For some reason on the 4th lap we closed the gap on Solo but quick. A few attacks went on the 5th lap but nothing stuck. Then at the beginning of the 6th lap, Peter Megdal (nebc) rolled off the front and got a slight gap, then mark thompson (sunapee) took off and chased him down. At the beginning of the downhill they had about 15 seconds on the field, and I think pretty much everyone thought we would bring them back on the downhill, but the sunapee guys went to the front and started blocking like mad, which let the two get away. By the time we got to the bottom of the hill they had increased their lead to 30 seconds. Since the bottom of the hill was a mile and a half from the finish, and the race finished at the top of the mile climb, there would be no catching them. Sunapee blocked all the way to the bottom of the climb. They were the only team that demonstrated any real teamwork.

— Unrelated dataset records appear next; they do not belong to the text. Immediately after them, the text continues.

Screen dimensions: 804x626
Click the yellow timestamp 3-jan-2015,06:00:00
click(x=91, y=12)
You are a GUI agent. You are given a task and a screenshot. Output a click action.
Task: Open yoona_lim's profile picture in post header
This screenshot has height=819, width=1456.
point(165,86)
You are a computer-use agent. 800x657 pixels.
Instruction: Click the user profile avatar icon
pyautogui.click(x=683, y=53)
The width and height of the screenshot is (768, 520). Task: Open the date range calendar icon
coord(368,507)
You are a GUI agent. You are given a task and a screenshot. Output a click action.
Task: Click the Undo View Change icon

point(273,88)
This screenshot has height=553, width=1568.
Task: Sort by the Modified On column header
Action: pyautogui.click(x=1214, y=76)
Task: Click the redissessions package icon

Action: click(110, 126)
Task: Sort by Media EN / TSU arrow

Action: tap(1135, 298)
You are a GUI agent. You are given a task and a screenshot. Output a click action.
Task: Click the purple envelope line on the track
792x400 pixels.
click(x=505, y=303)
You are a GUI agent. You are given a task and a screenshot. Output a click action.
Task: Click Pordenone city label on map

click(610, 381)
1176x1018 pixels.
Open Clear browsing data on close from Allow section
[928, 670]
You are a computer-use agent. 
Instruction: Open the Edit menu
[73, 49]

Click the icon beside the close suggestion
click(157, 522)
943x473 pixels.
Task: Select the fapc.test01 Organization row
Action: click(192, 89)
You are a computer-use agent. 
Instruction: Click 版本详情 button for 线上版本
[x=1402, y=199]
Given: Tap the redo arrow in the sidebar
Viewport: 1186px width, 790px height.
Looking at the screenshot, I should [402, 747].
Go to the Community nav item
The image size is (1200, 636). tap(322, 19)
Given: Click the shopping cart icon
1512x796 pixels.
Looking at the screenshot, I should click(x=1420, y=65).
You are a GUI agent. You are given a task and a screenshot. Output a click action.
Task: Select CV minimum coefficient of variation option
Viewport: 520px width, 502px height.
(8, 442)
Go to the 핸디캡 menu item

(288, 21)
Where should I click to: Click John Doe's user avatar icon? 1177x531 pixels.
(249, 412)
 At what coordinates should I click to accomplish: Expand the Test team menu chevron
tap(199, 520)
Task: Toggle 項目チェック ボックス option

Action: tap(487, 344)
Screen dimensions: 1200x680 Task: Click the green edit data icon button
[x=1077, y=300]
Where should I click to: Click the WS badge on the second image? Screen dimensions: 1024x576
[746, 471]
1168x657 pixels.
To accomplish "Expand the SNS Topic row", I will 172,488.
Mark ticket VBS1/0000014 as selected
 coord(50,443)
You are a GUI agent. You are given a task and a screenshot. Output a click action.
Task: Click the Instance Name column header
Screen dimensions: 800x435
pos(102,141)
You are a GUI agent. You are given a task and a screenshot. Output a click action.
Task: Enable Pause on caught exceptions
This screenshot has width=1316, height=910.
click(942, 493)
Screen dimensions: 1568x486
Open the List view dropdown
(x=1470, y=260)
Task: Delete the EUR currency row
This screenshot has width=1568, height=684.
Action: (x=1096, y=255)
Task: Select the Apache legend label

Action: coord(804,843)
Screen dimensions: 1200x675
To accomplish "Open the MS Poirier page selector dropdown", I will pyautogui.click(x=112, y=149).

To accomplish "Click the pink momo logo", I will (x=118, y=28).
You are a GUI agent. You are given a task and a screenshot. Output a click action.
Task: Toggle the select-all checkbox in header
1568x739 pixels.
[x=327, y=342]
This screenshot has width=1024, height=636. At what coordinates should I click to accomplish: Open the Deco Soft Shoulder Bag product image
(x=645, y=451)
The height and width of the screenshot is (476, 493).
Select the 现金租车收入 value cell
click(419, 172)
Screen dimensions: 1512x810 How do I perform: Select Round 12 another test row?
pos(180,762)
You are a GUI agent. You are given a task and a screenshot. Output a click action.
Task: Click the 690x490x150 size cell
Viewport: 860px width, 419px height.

That's when the field started swarming, and at the bottom of the climb it was all together. It was tough to hold position on the hill, and even though I hit the bottom of the hill at the front of the pack, riders kept coming around me, and I had to keep popping out of the front of the field to get my position back. At 500M to go I was completely boxed in, and saw a small group forming at the front with curley, jennings, munroe - the usual suspects.

I made an aggressive move to get out of the field (just ask art) and made the junction to the back of that group just as curley started his last move at the 200 M to go mark. Of course, when he went, that whole group went. He held his spot, winning the field sprint, and I passed half a dozen riders to get 11th in the sprint, but 13th overall since the two man break stuck. My teammate was on my wheel just before I made my move, but he lost me when I jumped going after curley. We came in about 15 seconds down from the winner, 42 miles in 1:35, 26.5 mph average - not bad for a bunch of old guys, and the 35+ were only one minute faster over the same course.

I felt good for most of the race. The only time I was in difficulty was once going up the climb, when I got this burning in my windpipe, something I'm not familiar with. It's usually my legs that cramp up, or I just go into O2 debt, but I can't ever remember having an actually burning sensation in my windpipe. It actually felt more like a severely dry throat, like you have when you wake up on the morning after sleeping with your mouth open all night, except it was all the way down my chest. That sensation lasted about half a lap.

On the way back from the race we took a detour up to Beverly for some little bike swap. I bought 4 new road tubes with 48mm stems for $8 and a lightly used selle italia SLR Ti for $35. Not bad for a saddle that retails for well over $100.

After that we stopped at a greasy greek sub joint. Duane ordered a steak and cheese and I ordered a steak bomb.

mmmmmmm.....comfort food.

The other thing is that I need to practice sprinting on the new bike. The front end of the CR1 is so fucking stiff that I don't need to put nearly the force into it to control the front end as I do on my other bikes. The couple of times I've sprinted with this bike I feel like I'm really throwing the front end all over the place. I'm concerned what will happen if I get out of the saddle to accelerate hard out of a corner, I did just that twice on the right hander after the downhill on sunday, and had to shut down the acceleration. That isn't going to work in a crit. Even the full carbon tsunami is noodly compared to this thing.

On another note I weighed the CR1 with my zipp 303s and no bottles. 6.84 Kg/15.05 pounds. How do ya like them apples?